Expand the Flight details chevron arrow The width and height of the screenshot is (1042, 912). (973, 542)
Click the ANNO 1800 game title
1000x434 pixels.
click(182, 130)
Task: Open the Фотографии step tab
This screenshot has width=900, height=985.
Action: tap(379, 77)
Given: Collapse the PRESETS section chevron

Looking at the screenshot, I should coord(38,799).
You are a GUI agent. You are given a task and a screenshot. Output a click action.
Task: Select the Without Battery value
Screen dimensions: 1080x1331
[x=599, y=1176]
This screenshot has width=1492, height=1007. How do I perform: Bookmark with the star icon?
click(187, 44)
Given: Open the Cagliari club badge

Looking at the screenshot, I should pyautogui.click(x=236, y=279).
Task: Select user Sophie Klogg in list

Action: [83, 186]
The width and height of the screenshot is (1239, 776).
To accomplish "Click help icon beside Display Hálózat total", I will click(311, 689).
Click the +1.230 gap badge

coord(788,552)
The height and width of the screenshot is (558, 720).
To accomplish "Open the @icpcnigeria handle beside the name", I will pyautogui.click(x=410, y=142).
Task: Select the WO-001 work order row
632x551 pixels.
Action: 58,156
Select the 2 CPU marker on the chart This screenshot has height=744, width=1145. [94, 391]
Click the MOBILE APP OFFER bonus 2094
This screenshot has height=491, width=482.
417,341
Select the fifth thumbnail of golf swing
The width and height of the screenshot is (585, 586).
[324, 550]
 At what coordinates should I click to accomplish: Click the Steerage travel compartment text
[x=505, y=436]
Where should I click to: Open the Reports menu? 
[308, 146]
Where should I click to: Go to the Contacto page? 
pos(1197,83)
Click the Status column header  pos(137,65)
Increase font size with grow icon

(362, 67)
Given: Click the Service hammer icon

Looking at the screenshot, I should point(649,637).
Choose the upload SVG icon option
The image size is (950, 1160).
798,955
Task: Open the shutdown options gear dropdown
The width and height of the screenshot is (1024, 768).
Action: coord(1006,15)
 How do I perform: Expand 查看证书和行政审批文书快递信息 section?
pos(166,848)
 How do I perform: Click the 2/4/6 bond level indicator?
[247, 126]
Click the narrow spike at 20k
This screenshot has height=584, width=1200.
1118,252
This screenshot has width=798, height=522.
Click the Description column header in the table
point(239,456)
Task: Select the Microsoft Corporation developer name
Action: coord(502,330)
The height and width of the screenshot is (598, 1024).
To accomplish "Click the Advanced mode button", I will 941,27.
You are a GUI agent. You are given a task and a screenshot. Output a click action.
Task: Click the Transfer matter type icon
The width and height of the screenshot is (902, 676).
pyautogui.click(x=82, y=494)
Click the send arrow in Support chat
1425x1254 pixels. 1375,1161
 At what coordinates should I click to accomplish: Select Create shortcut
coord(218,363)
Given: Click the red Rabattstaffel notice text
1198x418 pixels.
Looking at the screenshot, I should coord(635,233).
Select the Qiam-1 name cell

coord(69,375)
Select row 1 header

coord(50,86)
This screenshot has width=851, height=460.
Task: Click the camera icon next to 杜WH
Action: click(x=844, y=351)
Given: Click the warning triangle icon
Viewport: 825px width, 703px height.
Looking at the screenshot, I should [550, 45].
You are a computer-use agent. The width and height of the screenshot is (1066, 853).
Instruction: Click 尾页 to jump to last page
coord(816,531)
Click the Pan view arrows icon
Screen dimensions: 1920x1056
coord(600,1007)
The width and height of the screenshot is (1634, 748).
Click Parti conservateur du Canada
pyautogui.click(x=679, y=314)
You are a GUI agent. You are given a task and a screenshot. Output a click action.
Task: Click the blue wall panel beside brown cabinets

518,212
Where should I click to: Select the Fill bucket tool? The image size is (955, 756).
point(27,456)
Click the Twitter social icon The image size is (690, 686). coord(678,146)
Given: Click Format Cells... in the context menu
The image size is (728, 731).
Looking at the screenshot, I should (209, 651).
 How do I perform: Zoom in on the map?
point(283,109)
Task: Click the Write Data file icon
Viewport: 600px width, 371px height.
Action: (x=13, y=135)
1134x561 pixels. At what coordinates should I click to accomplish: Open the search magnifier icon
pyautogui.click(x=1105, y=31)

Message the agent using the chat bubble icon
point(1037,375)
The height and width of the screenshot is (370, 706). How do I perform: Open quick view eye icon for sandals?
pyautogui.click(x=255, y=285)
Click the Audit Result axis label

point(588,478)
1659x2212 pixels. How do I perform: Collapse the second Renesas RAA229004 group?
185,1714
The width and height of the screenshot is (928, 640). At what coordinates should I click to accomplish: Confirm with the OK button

━━━━

ACTION ITEM.
What you return should be exactly the lines above, starting at the one with "Given: Click the Service hammer icon" and ending at the one with "Task: Click the Transfer matter type icon", and nothing else.

EXERCISE RESULT.
Given: Click the Service hammer icon

Looking at the screenshot, I should point(649,637).
Choose the upload SVG icon option
The image size is (950, 1160).
798,955
Task: Open the shutdown options gear dropdown
The width and height of the screenshot is (1024, 768).
Action: coord(1006,15)
 How do I perform: Expand 查看证书和行政审批文书快递信息 section?
pos(166,848)
 How do I perform: Click the 2/4/6 bond level indicator?
[247, 126]
Click the narrow spike at 20k
This screenshot has height=584, width=1200.
1118,252
This screenshot has width=798, height=522.
Click the Description column header in the table
point(239,456)
Task: Select the Microsoft Corporation developer name
Action: coord(502,330)
The height and width of the screenshot is (598, 1024).
To accomplish "Click the Advanced mode button", I will 941,27.
You are a GUI agent. You are given a task and a screenshot. Output a click action.
Task: Click the Transfer matter type icon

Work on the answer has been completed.